■リヴァイアサン大祭2012『戦え!リヴァ充ブレイカー!〜だけど相手が悪かった〜』
舞う、粉雪。冷え込む夜、瞬く星の下、白い吐息を楽しげな笑い声と共に零す、幸せそうなたくさんの人々。
「今年もこの季節がやってきたな……」
ふ、と笑う、ギグ。
「もうちょっと先行かねッスか? リヴァイアサンが見えるいい場所知ってるんスよ」
「ふーん? どうしようかしらね?」
その視界の先には、甘い駆け引きに興じるひと組のカップル。
振り返る。長いマフラーを互いに巻きつけたカップル。視線を巡らせる。温かい飲み物を手に包んでベンチで言葉交わすカップル。あっちもこっちも、どっちもそっちも、カップルカップルカップルカップル。
ぷっちん。
「クソァ! イチャイチャしやがってバカップルどもめ! 俺達独り身の! どうあがいても『良い人』で終わってしまう存在の! 彼女居ない暦=人生の! 悲しみと苦しみと絶望と怒りと怨念を! 今思い知らせてやるぁぁぁぁぁぁ!!」
ああ頬に触れる雪があったかいよおかしいな!
なんだろう視界が歪むよなんでだろう!
ちくしょう泣いてないよまずはお前らだ覚悟しやが──、
「何やってんの? あんた」
駆け引きを楽しんでいたふたりの背後へとギグが踏み込んだそのとき、艶やかな漆黒の髪を揺らして振り向いた、女の顔。アルトの声。
「エレノア……!」
ま、まさかの知り合い、だと……!!
い、いや、だがここで折れるわけにはいかない!
「今日の俺は女の子ではなく不幸な独り身の味方! 例えエレノア相手でも止まりはしないぜ!」
覚悟しろエレノア! ──の、隣のチャラ男!!!
踏み込む足に勢い乗せて、拳に目覚めよ、断罪の女神……!
「あァ? ざけんじゃねーよ。せっかく楽しんでんのに邪魔しやがって!」
ところが響いた、カオスカデンツァ。迅き風が彼女の髪を巻き上げ、地表が割れ、凍える吹雪がギグの闘志を凍てつかせる!
「くっ……! だが女神は、俺に微笑む……!!」
「やってみやがれ!」
ちゅどどーん。
勝負は、あっという間に決した。
いつしか集まった野次馬達の視線が集まるのは、
「ふん。あたしに喧嘩売るとか、百年早いんだよ!」
手を打ち払い、顎を上げて見下ろすエレノアと、地に倒れ付すギグ。
結局エレノア相手に本気を出せなかったギグに対して、デートを邪魔された彼女の怒りは本物で、攻撃は全くもって容赦がなかった。
「悔いは、ない……。
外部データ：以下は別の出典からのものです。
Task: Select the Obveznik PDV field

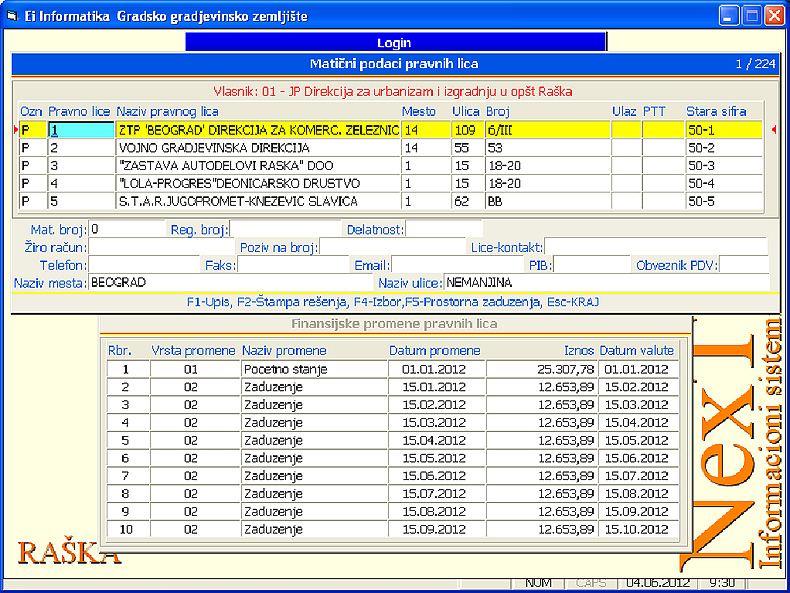Action: point(743,265)
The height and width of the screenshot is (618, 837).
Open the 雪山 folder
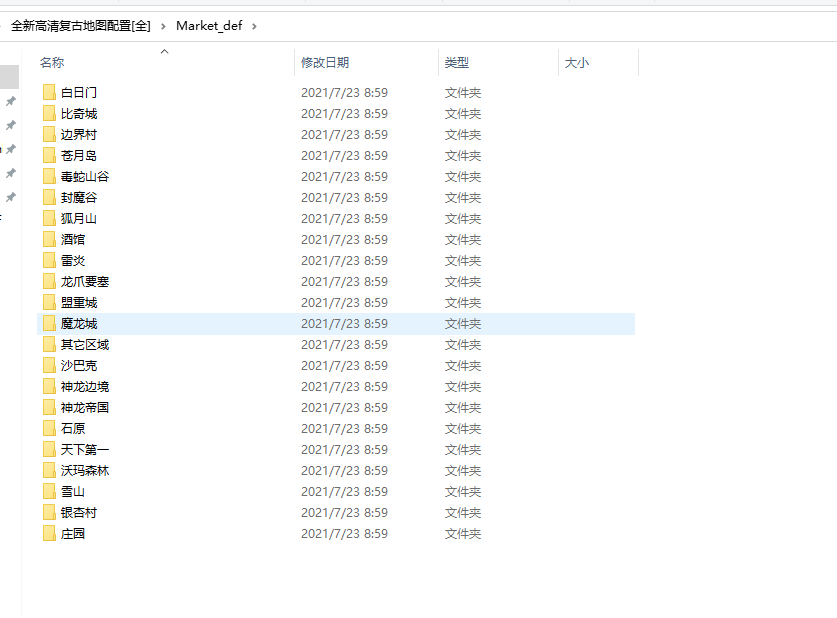69,491
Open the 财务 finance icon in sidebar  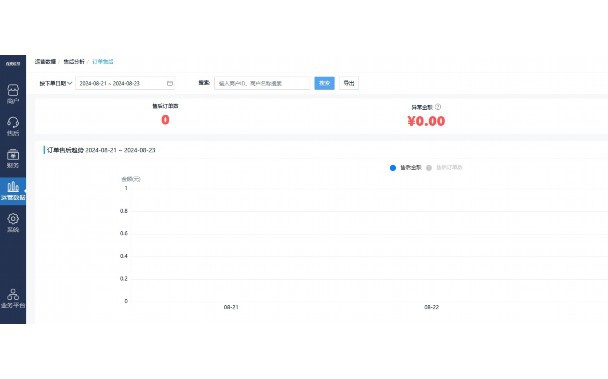13,158
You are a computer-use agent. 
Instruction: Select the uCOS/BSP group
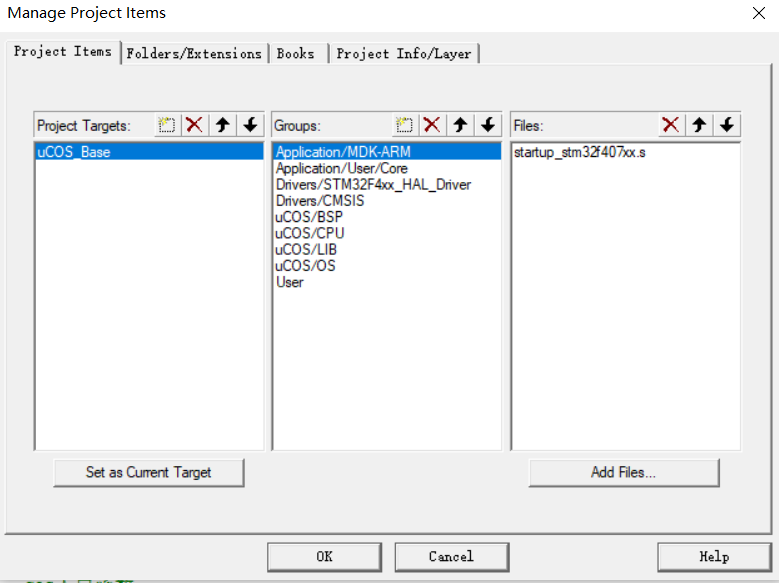pyautogui.click(x=310, y=217)
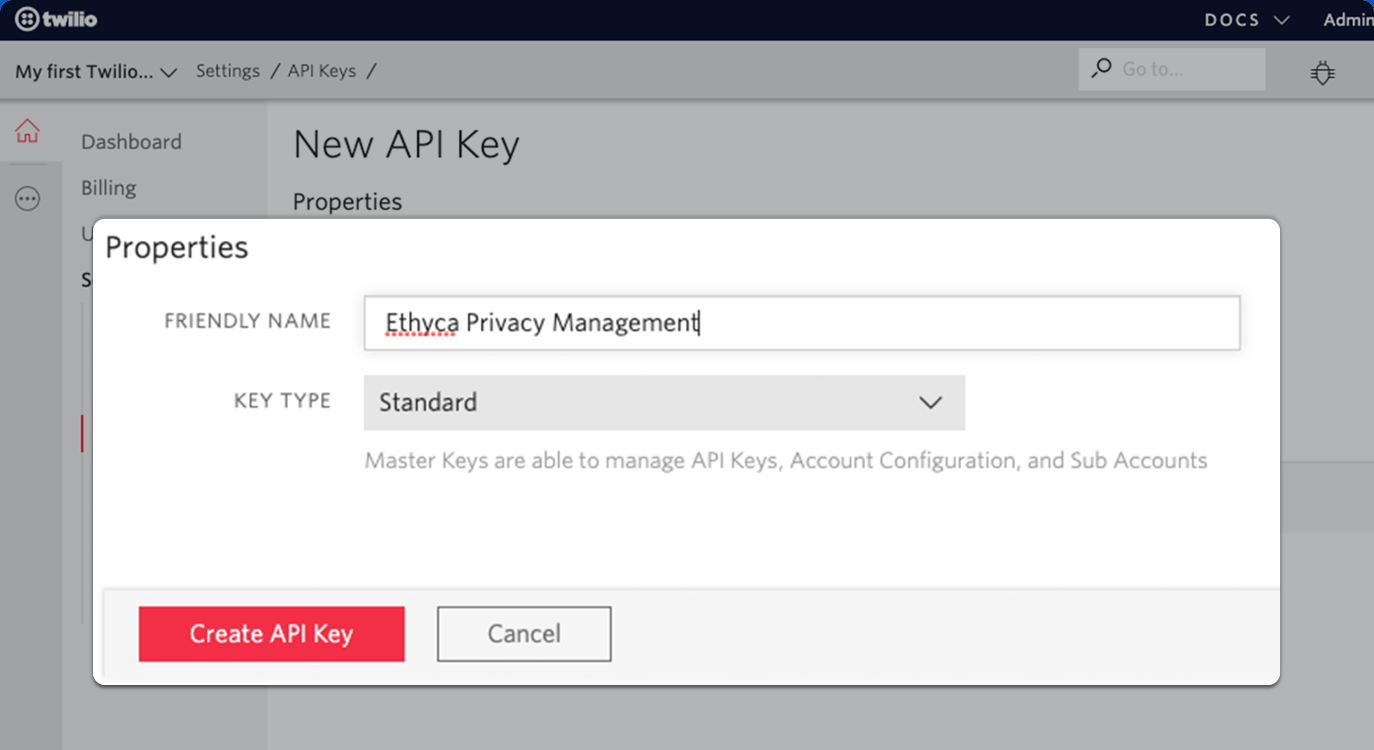Click the Key Type chevron arrow

930,402
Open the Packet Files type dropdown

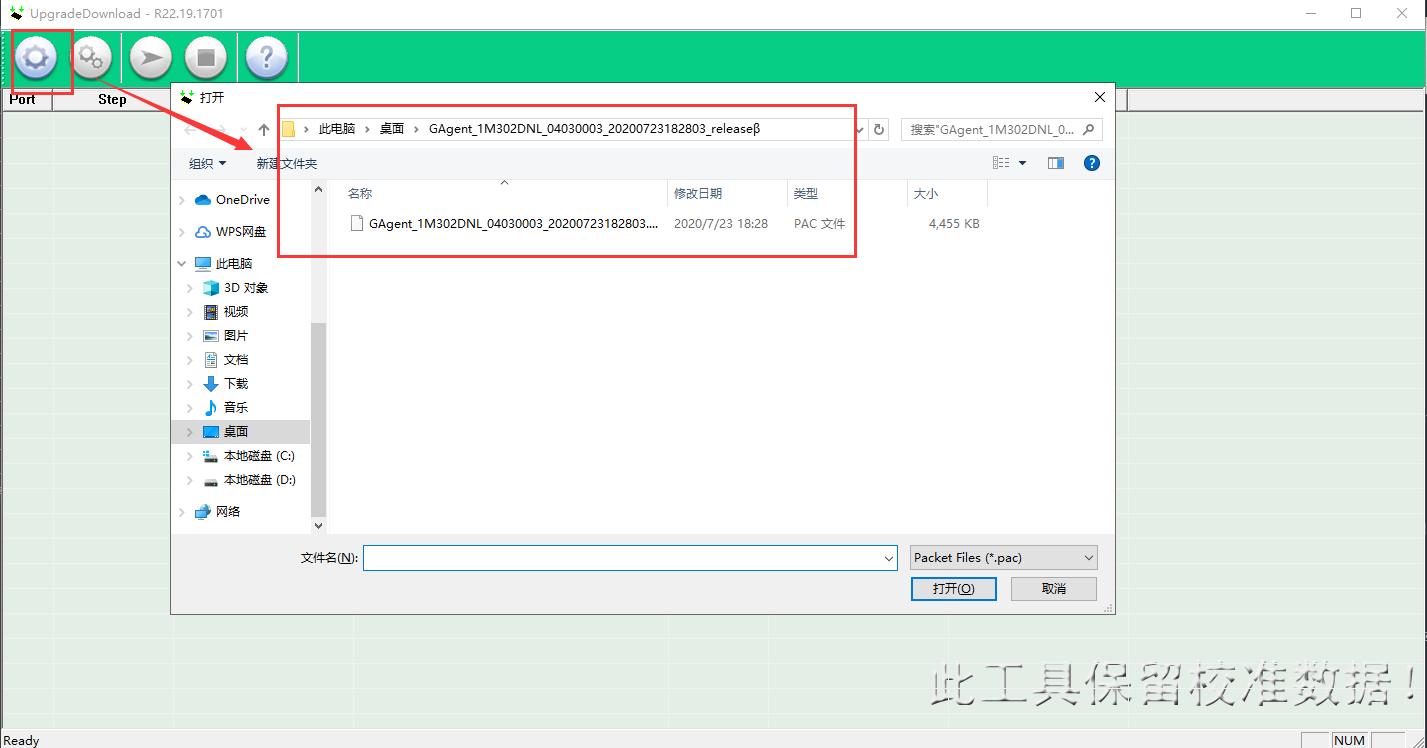tap(1003, 557)
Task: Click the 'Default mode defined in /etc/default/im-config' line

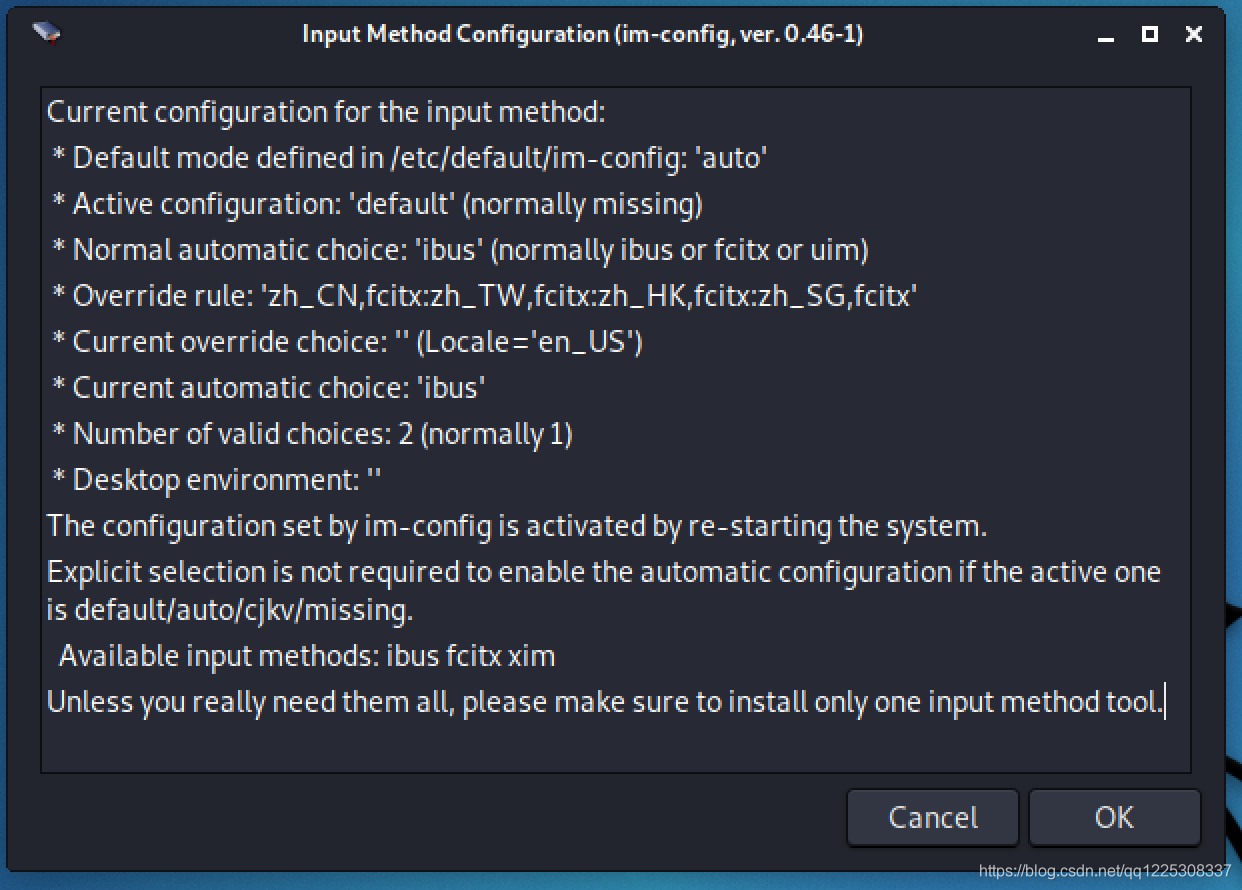Action: click(x=409, y=157)
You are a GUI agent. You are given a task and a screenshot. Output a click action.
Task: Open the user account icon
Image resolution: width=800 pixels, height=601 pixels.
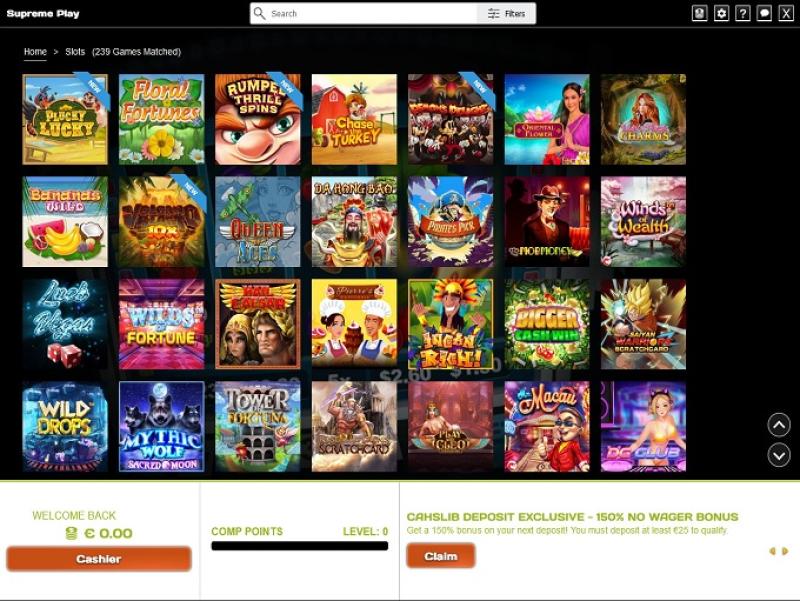coord(699,13)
これが俺の青春なのだから……」
それでも最後にそう呟き、がくりとギグが崩れ落ちたとき、周囲から拍手が沸き起こり、彼女は手を挙げて見せる。
彼はひとつ、間違った。
断罪の女神は、近距離の敵の怨念のみを殺す。
怨念放っていた最も身近な敵は──彼自身だったと、そういうこと、なのかもしれない。
だけど彼は、ひとつ、勝った。
何故なら彼女の隣に寄り添っていたチャラ男は──突如鬼神と化した彼女の姿に恐れおののき、もはや甘い空気は、雪と共に儚く溶けて消えていたのだから。